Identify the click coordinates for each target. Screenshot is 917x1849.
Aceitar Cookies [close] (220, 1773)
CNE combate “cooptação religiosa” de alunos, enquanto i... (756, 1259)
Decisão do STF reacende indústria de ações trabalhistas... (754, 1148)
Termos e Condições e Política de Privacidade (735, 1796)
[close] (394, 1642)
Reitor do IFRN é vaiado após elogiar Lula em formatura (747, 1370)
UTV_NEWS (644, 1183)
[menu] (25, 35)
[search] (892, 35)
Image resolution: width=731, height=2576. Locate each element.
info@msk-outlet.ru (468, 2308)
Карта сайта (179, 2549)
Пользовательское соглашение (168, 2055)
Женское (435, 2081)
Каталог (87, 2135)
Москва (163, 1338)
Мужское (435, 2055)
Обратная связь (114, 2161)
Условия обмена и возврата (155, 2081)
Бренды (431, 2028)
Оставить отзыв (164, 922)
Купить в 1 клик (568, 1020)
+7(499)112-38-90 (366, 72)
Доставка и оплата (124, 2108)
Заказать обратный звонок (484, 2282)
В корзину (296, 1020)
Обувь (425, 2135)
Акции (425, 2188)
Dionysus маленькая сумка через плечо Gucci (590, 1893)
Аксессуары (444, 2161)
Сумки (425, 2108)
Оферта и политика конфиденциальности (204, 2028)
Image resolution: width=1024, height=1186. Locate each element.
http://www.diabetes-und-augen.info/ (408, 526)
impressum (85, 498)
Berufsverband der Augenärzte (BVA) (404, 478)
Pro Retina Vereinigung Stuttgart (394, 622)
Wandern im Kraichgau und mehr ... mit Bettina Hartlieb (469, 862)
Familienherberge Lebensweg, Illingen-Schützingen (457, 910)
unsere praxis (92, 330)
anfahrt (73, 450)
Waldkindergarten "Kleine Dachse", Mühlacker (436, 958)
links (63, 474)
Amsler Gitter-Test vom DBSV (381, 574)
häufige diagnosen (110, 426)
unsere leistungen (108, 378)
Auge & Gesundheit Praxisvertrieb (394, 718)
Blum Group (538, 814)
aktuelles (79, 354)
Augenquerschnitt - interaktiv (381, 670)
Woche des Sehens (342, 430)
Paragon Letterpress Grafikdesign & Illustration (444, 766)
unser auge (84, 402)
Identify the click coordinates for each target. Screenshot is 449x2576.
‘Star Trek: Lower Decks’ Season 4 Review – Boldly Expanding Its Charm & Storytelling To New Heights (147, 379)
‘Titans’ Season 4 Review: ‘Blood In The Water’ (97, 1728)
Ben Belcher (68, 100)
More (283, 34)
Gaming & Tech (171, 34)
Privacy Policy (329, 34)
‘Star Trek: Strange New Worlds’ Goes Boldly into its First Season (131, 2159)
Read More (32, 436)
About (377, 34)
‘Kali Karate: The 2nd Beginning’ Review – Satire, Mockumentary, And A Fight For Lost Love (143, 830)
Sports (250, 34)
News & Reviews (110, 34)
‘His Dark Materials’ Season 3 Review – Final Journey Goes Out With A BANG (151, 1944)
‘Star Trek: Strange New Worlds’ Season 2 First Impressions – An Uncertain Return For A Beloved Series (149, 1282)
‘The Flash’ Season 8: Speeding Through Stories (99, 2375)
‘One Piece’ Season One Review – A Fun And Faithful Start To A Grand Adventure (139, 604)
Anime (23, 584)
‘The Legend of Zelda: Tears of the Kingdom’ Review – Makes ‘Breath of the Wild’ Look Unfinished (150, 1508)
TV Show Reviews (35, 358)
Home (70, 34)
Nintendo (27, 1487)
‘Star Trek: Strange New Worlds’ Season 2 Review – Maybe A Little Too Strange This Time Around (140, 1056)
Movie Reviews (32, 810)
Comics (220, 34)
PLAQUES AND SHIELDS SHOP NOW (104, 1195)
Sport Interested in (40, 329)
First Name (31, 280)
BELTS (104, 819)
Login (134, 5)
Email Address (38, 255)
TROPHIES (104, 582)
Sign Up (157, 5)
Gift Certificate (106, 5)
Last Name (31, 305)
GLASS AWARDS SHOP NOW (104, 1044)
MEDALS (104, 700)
*-*-*
** Exercise details **
Tally how many lines in the records above contain the string "Screenshot", counting only matches with the same capitalization, and give only that number.

** Solution to this task **
2